ЗАДАЧИ
1. Что потребовало НАТО 9 февраля, судя по фрагменту об обстреле Маркале?
2. Перечислите всех людей, которых фрагмент об обстреле Маркале называет по имени или фамилии.

ФРАГМЕНТ ДЛЯ ЧТЕНИЯ
━━━━━━━━━━━━━━━━
Выпуск снаряда, которым были убиты 68 человек, немедленно приписали сербам, и с подозрительной скоростью заработала машина ультиматумов: 7 февраля Евросоюз потребовал немедленного снятия осады Сараево, 8 февраля США предъявили ультиматум о выводе сербской артиллерии из его окрестностей, на следующий день, 9 февраля, уже НАТО выдвинул требование о выводе сербских тяжелых вооружений за пределы 22-мильной зоны — разумеется, под угрозой бомбардировок. Такая скорость не оставляла даже времени на расследование инцидента; стало быть, хотя бы с тенью «презумпции невиновности» для сербов было покончено, а журналист Первого канала французского телевидения Бернар Волкер, сразу сообщивший, что «мусульманская артиллерия стреляла в свой народ, чтобы спровоцировать вмешательство Запада», подвергся грубому остракизму и только через два года выиграл в Париже судебный процесс о защите своей чести и достоинства.
Между прочим, в своем письме Волкер цитировал и Франсуа Миттерана: «Несколько дней назад господин Бутрос Гали [855] сказал мне, что он уверен: снаряд, упавший на сараевский рынок, был мусульманской провокацией». Законно возникает вопрос: чего стоит ООН, Генеральный секретарь которой не считает нужным остановить опасное развитие событий, ставшее следствием провокации, да и о самой провокации говорит лишь конфиденциально, а не urbi et orbi? Уже одно это может считаться концентрированным выражением новой ситуации, утверждавшейся с концом ялтинско-потсдамского миропорядка.
Сообщение Волкера канал ТФ-1 передал примерно за двое суток до истечения ультиматума НАТО боснийским сербам. В тот же день Волкер сообщил, что информация передана и Бутросу Гали, который, однако, не обнародовал ее из соображений «высокой политики». По тем же соображениям молчанием встретили американские СМИ это сообщение, переданное также и агентством «Ассошиэйтед пресс».
А имеющий репутацию «сербоненавистника» лорд Оуэн позже писал: «Люди из окружения Роуза [856] никогда не скрывали: он говорил мусульманским лидерам, что именно он получил информацию, указывающую, что снаряд был выпущен не из района, подконтрольного сербам, а из мусульманской части города». Но, откровенно продолжает лорд Оуэн, «сегодня вопрос о том, кто выпустил снаряд по Маркале, не имеет политического веса, который имел два года назад, когда он был поводом для ультиматума НАТО, а затем и для бомбежки боснийских сербов» [857].
Сегодня свидетельств, говорящих о том, что официальные лица на самом высоком уровне знали о провокационном характере обстрела Маркале, множество. Стоит привести лишь одно из них, ибо оно принадлежит не кому иному, как самой Мадлен Олбрайт, чье отношение к сербам вообще и к боснийским сербам, в частности, не нуждается в комментариях: «Трудно поверить в то, чтобы какое-нибудь правительство сделало своему народу что-нибудь подобное, и все же, хотя мы не знаем всех фактов, кажется [858], однако, что боснийские сербы несут наибольшую долю ответственности…»
━━━━━━━━━━━━━━━━
ИСХОДНЫЕ ДАННЫЕ

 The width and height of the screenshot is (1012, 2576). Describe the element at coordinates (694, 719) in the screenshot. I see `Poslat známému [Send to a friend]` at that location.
━━━━━━━━━━━━━━━━
ОТВЕТЫ ПО ЗАДАЧАМ
1. Вывести сербские тяжелые вооружения за пределы 22-мильной зоны под угрозой бомбардировок.

2. Бернар Волкер, Франсуа Миттеран, Бутрос Гали, лорд Оуэн, Роуз, Мадлен Олбрайт.